[[ Information open ]]

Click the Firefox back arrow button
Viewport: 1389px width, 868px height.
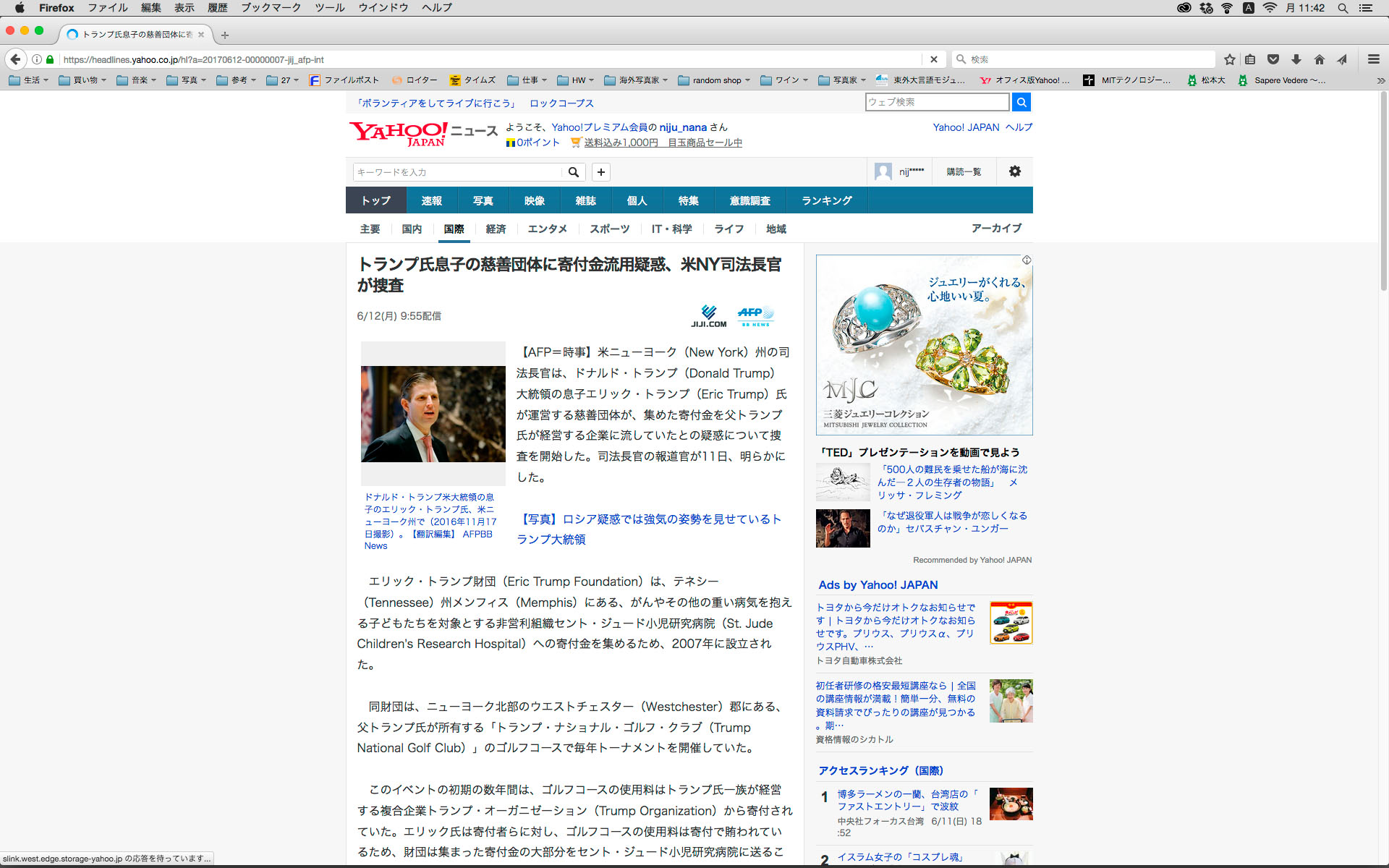point(15,59)
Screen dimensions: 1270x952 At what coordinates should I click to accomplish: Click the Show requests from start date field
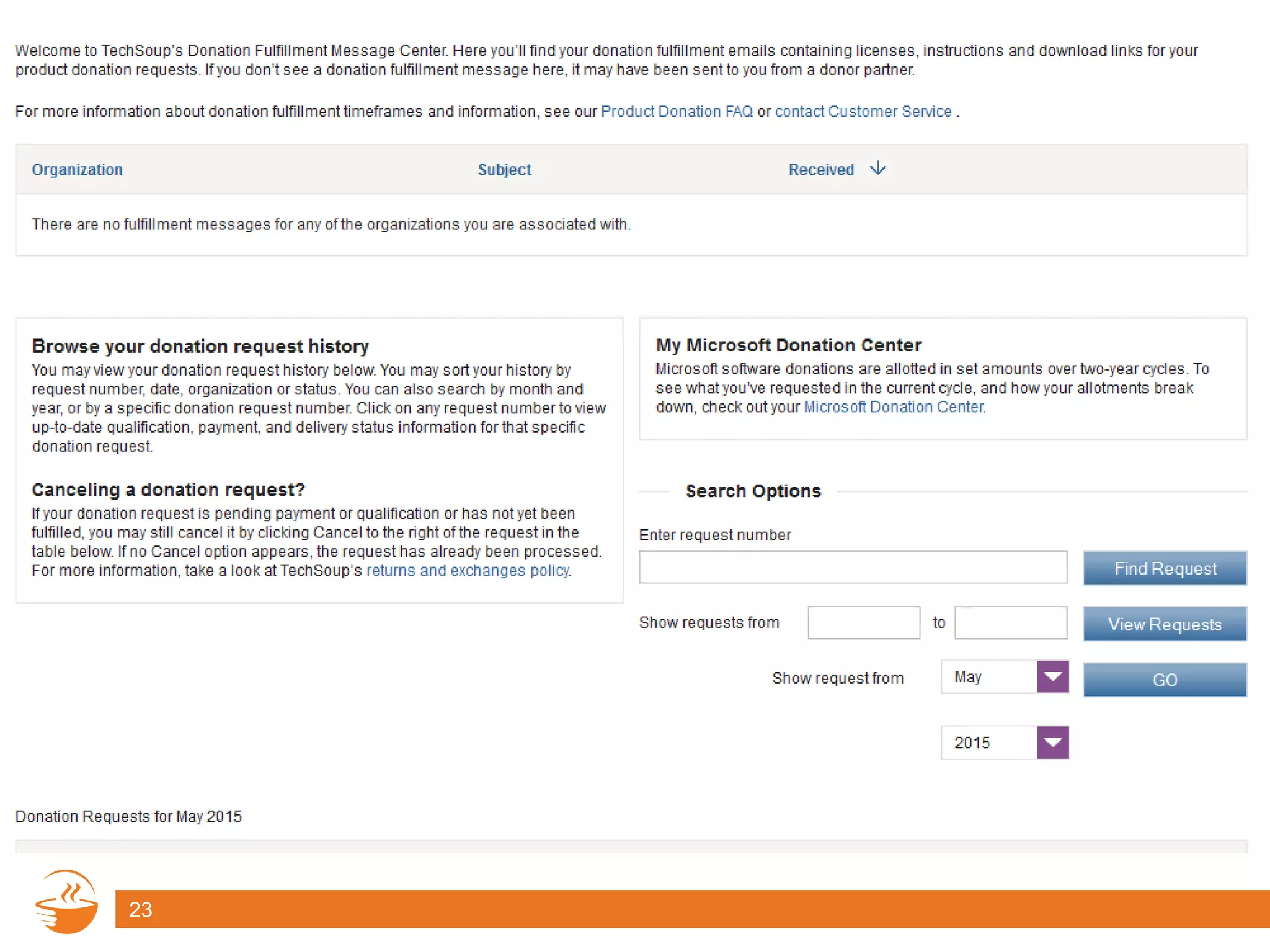click(863, 623)
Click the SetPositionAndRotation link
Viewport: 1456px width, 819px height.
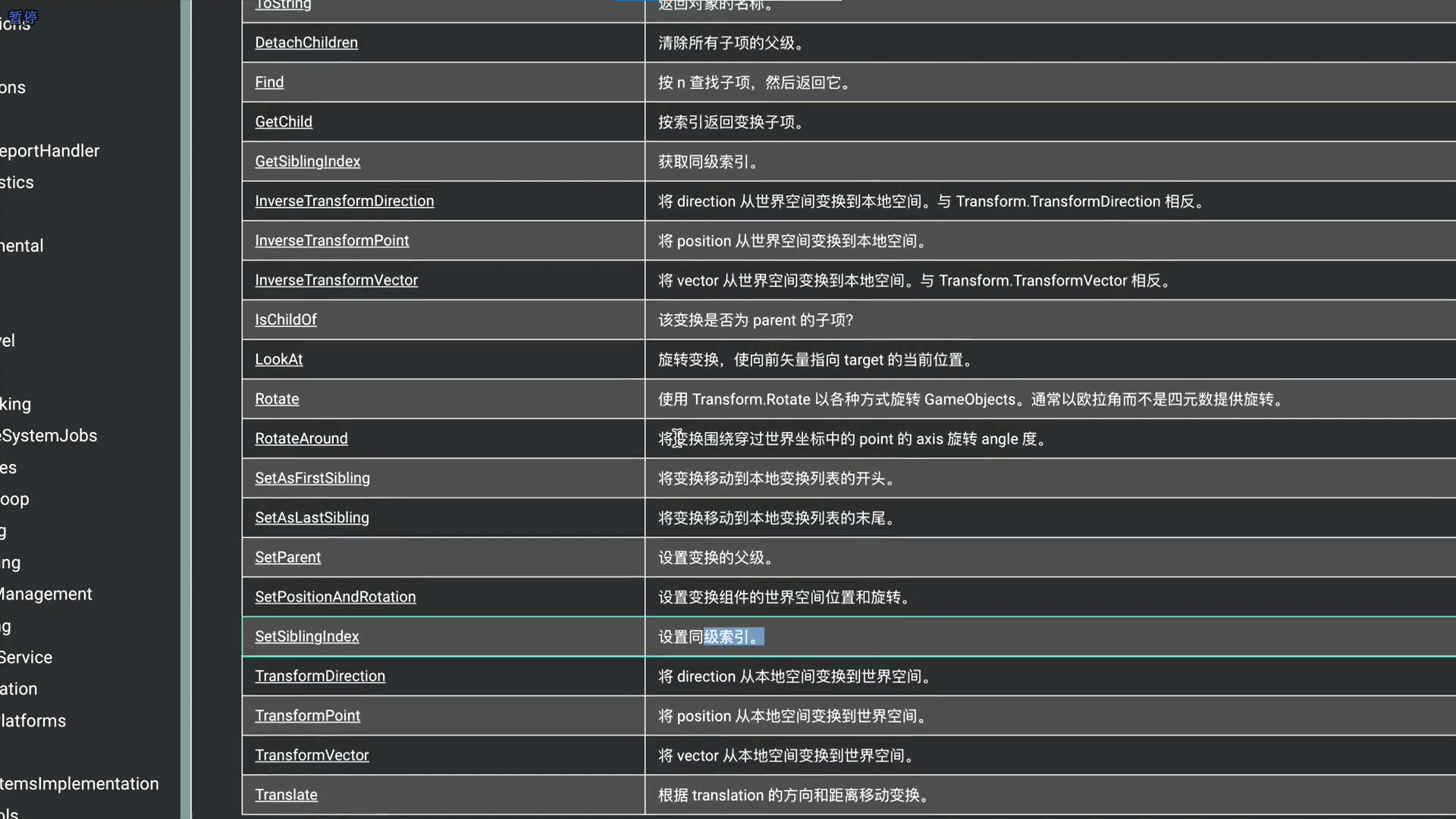coord(335,597)
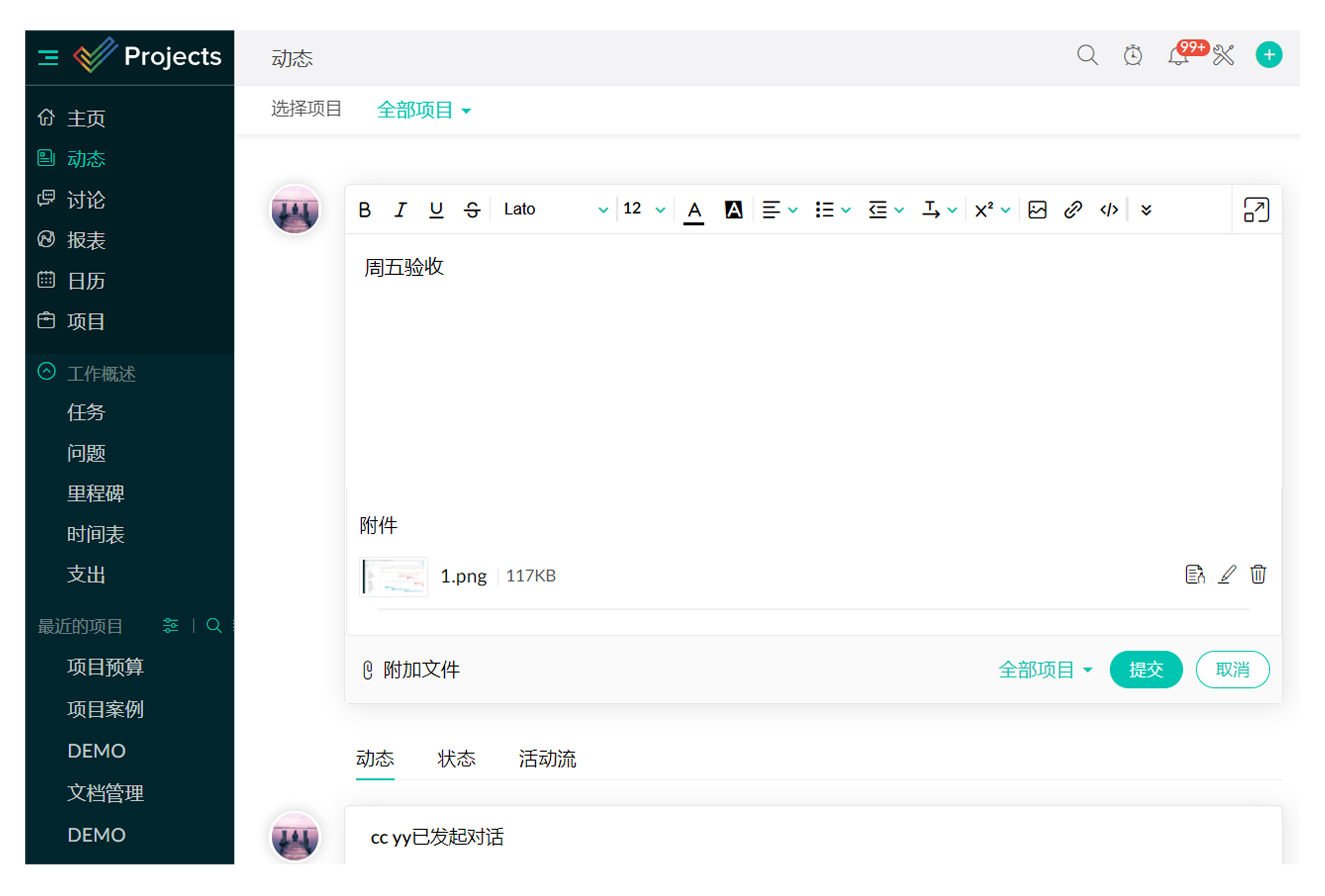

[[ Information closed ]]

Your instructions: From the first line to the last, repeat the records above exactly, leaving out the pictures.

Response to this exercise:
Click the Firefox back arrow button
Viewport: 1389px width, 868px height.
point(15,59)
Screen dimensions: 1270x952 At what coordinates should I click to accomplish: Click the Show requests from start date field
click(863, 623)
Click the SetPositionAndRotation link
Viewport: 1456px width, 819px height.
coord(335,597)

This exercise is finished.